Style: Robust Porter OG: 1.077
Type: All Grain FG: 1.019
Rating: 0.0 ABV: 7.60 %
Calories: 252 IBU's: 25.71
Efficiency: 60 % Boil Size: 5.83 Gal
Color:***70.8 SRM** Batch Size: 5.00 Gal
Boil Time: 60 minutes
*
Fermentation Steps
Name Days / Temp
(none)
*
Grains & Adjuncts
Amount Percentage Name Time Gravity
10.00 lbs 57.14 % Pale Malt, Maris Otter 60 mins 1.038
0.50 lbs 2.86 % Cara-Pils/Dextrine 60 mins 1.033
1.50 lbs 8.57 % Weyermann Munich I 60 mins 1.038
2.00 lbs 11.43 % Caramel/Crystal Malt - 40L 60 mins 1.034
1.50 lbs 8.57 % Weyermann Carafa III 60 mins 1.036
1.00 lbs 5.71 % Briess 6-Row Chocolate 60 mins 1.034
1.00 lbs 5.71 % Caraaroma 60 mins 1.035
*
Hops
Amount IBU's Name Time AA %
1.50 ozs 22.38 Goldings, East Kent 60 mins 5.00
0.50 ozs 3.33 Fuggles 15 mins 4.50
0.50 ozs 0.00 Goldings, East Kent 0 mins 5.00
0.50 ozs 0.00 Fuggles 0 mins 4.50
*
Yeasts
Amount Name Laboratory / ID
1.0 pkg American Ale Wyeast Labs 1056
*
Additions
(none)
*
Mash Profile
Sacch' Rest 60 min @ 152.0°F
*Add 26.25 qt ( 1.50 qt/lb ) water @ 167.4°F
Sparge
*Sparge 8.17 qt of 170.0°F water over 60 mins
*
Carbonation
Amount Type Beer Temp CO2 Vols
23.4 psi Force Carbonation 72.0°F 2.10
*
 
Caramel is right.
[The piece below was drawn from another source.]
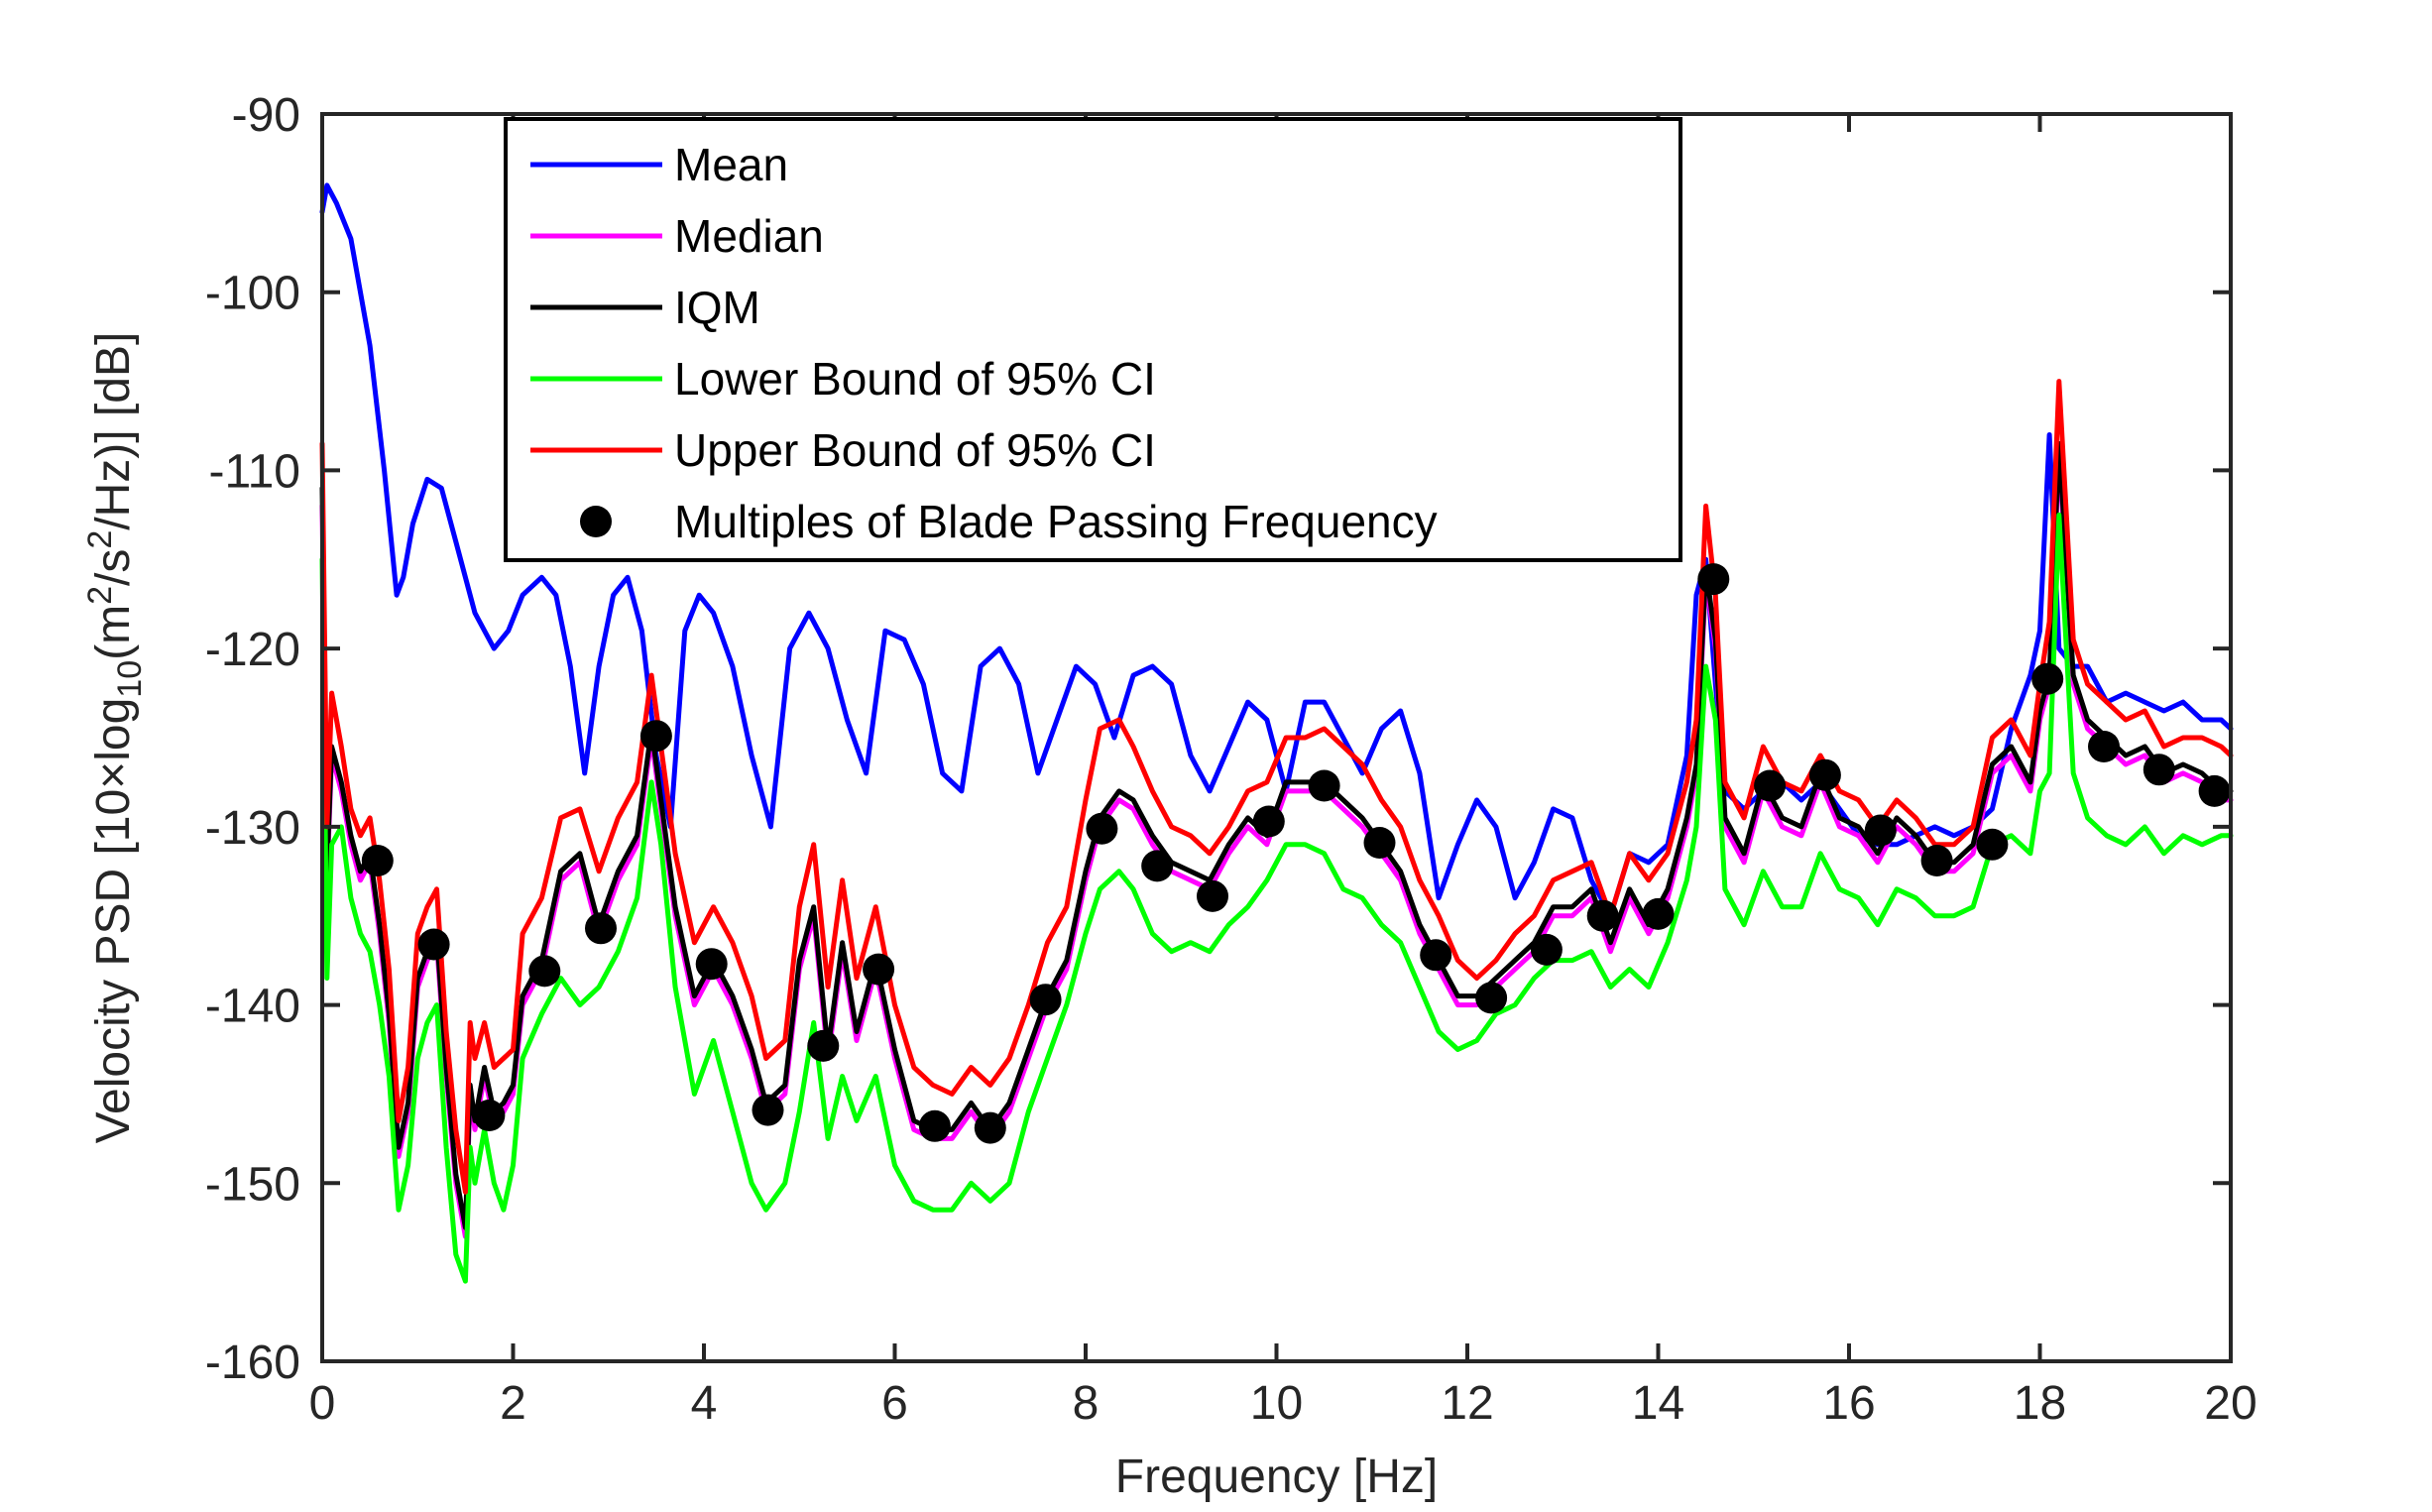 The width and height of the screenshot is (2432, 1512). What do you see at coordinates (1467, 1403) in the screenshot?
I see `x-tick-label: 12` at bounding box center [1467, 1403].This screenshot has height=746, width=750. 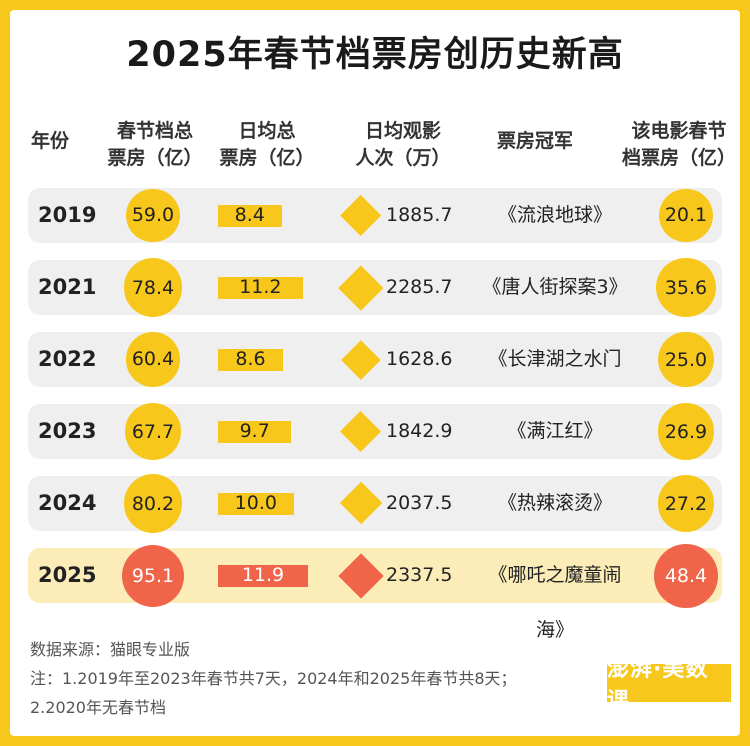 What do you see at coordinates (98, 708) in the screenshot?
I see `note-2: 2.2020年无春节档` at bounding box center [98, 708].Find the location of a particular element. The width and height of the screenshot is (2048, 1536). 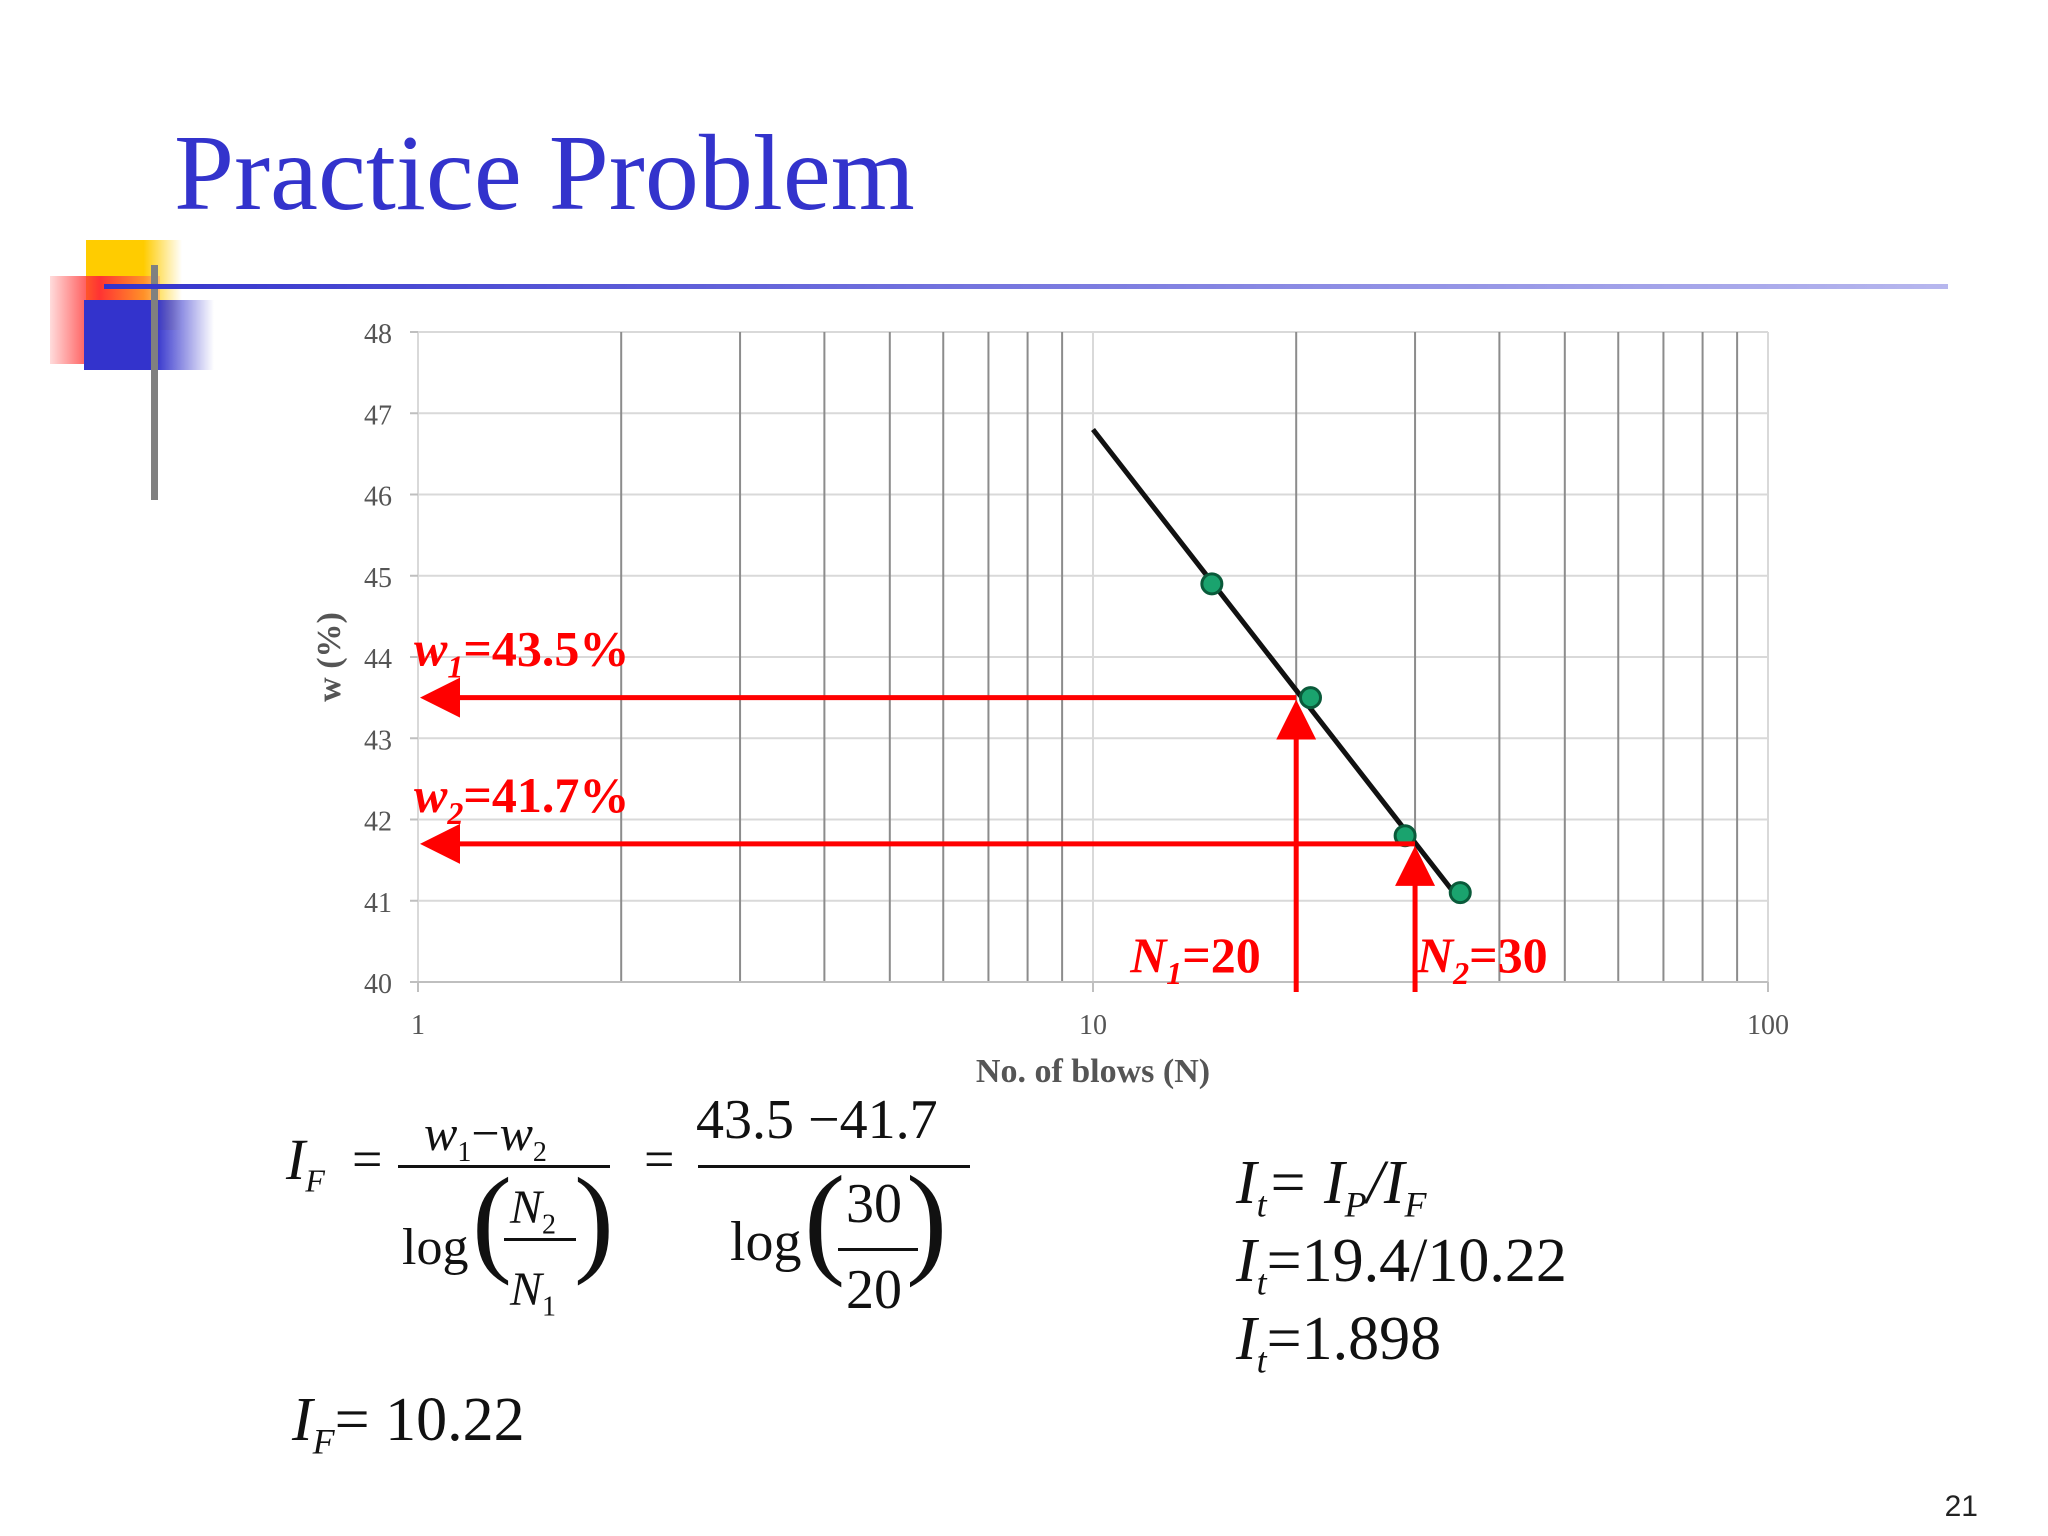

That is a ton of cara* malts. Why not simplify it? Are you just going for a regular robust porter? Or are you trying to get a caramel flavor? If the later, boiling longer would give you what you are presumably after. Or try to get a bunch of diacetyl in there.
 
Definitely looking for caramel flavor. I mistyped the Weyermann Carafa III in my post. I am using .5 pounds, not 1.5.

So, you think I should go for a 90 minboil?